Lists only have one dimension.

Lists can contain lists

You may be able to see a way of making a list that is rather like an array with two dimensions. Remember that a list can contain elements of any type. That means that a list can contain elements of type list. Here is a list where the first element is also a list:

small_list = [21, 22, 23]
funky_list = [small_list, 1, 1.1]
funky_list
[[21, 22, 23], 1, 1.1]

As usual, I can get the first element of funky_list by indexing:

element_at_0 = funky_list[0]
element_at_0
[21, 22, 23]

That first element is a list. As usual, I can index in that first element too. Here I ask for the second element from element_at_0:

element_at_0[1]
22

Putting that all together in one line, I can get the second element of the first element with:

funky_list[0][1]
22

Read this carefully from left to right. funky_list is the initial list. The [0] after funky_list gives me the first element of that list. The [1] after that, gives me the second element from the result of the previous expressions. funky_list[0][1] puts several expressions together in sequence; this is a very common pattern that you will see often in Python programs. Learning to read them carefully is one of the skills you will pick up, as you learn Python, and data science.

Appending to a list

You have already seen methods. These are functions attached to values. For example, you have seen that a data frame, has a count method, that, when called, gives the number of rows in the data frame.

Lists have several very useful methods. One of the most useful is append. Use it to append values to a list.

# An empty list
my_list = []
my_list
[]

Append a value to the empty list:

my_list.append(1)
my_list
[1]

Append another value:

my_list.append(1.1)
my_list
[1, 1.1]

And another:

my_list.append('Ho ho ho')
my_list
[1, 1.1, 'Ho ho ho']

For some more operations with lists, see More on lists.

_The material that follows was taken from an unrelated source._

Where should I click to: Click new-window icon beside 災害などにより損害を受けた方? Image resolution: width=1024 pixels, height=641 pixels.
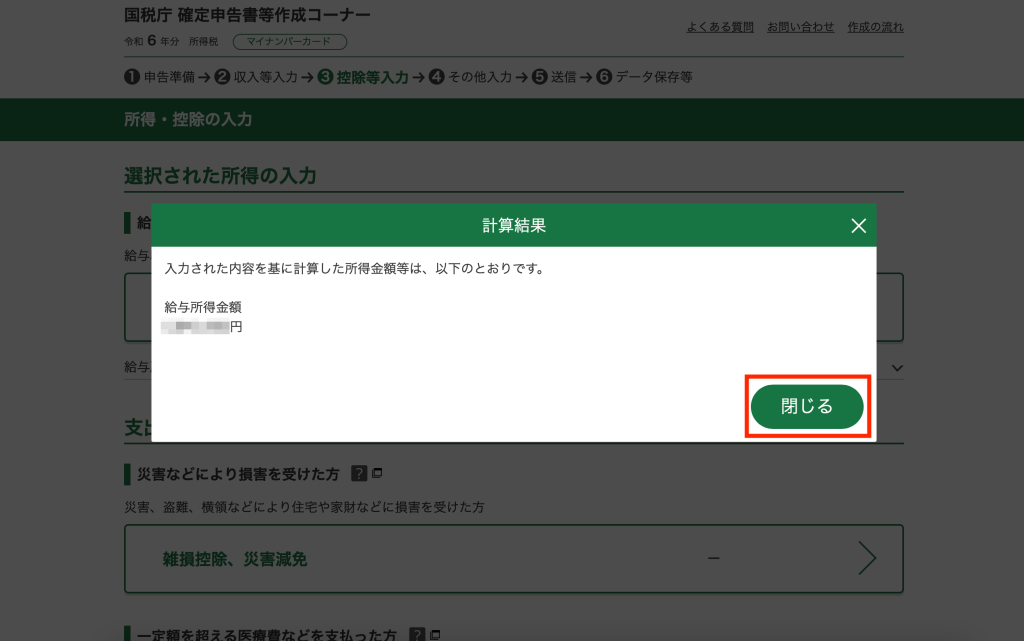point(378,473)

What do these square brackets mean?

You have seen two uses of square brackets on this page.

The first use, is where the opening square bracket is the start of an expression for a new list, like this:

a_new_list = [1, 2, 3]

The [ is the start of the expression, because the line above is an assignment statement, with a variable name, followed by = followed by an expression. The expression is [1, 2, 3], and the [ is the first character in the expression.

The second use, is to ask Python to get a value from another value. Technically, this use is called indexing. For example, we do this when we index into a list:

first_value = a_new_list[0]

Here the [ refers back to a_new_list. It tells Python “please get a value from a_new_list”. Between the [ and the ] is the information that Python must use to get the value.

Here is another example of square brackets in use:

my_array = np.array([1, 2, 3])

Which use of square brackets is that? List creation, or indexing? Why?

How about:

a_new_list[0] = 99

? Why? Or:

a_new_list.append([101, 'one oh one'])

?

Remember the data frame introduction? In that you saw

gdp = gender_data['gdp']

Which use of square brackets was that?

Look through the data frame introduction page. There are several other examples of the use of square brackets. Which use are they?

Now look at More on arrays. Which uses do you see there?